* **PROBLEM TO WORK ON**:
Express the records from the line containing "The width and" down to the line containing "coordinates (730, 244).", both included, as a Markdown table with the columns Number and Record line, numbering each nonblank line and omitting blank ones. Leave the pictures out of the table.

* **DATA SHOWN**:
********

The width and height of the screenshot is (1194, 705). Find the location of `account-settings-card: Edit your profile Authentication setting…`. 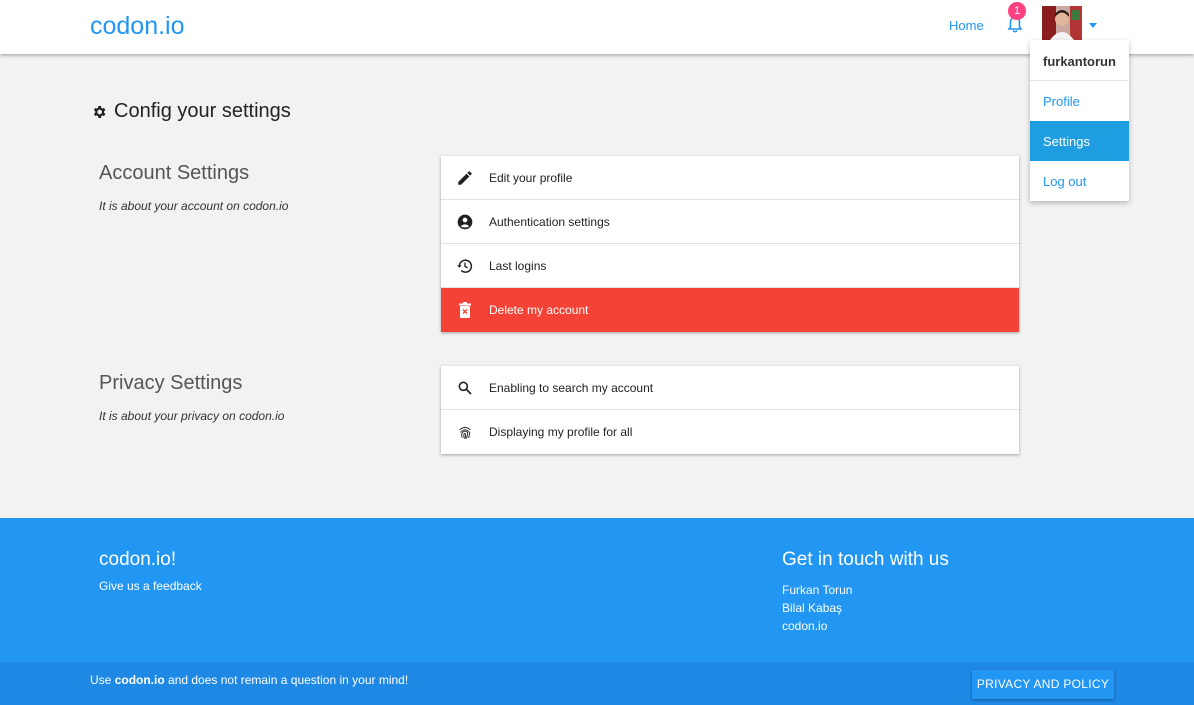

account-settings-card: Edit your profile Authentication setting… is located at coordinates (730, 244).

********

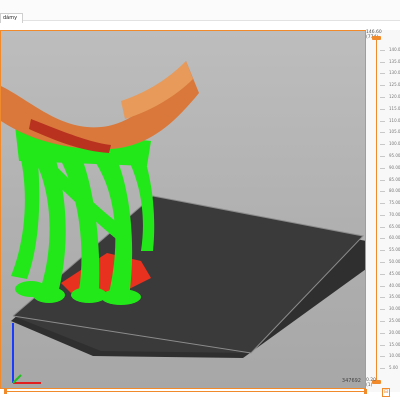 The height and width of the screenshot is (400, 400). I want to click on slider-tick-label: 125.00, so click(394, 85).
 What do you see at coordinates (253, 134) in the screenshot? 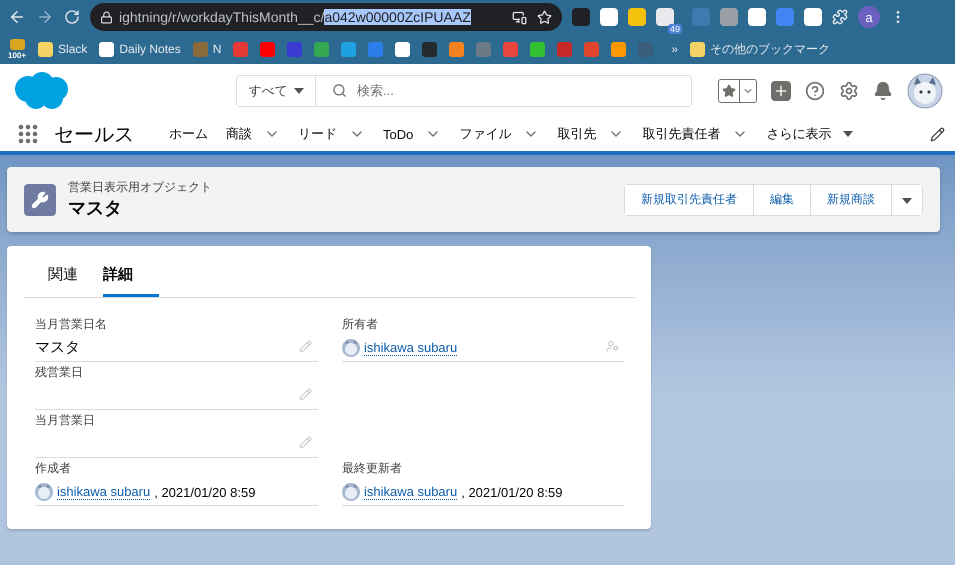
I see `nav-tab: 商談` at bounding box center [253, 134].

********

* **FINISHED TASK**:
| Number | Record line |
|---|---|
| 1 | The width and height of the screenshot is (1194, 705). Find the location of `account-settings-card: Edit your profile Authentication setting…`.  |
| 2 | account-settings-card: Edit your profile Authentication setting… is located at coordinates (730, 244). |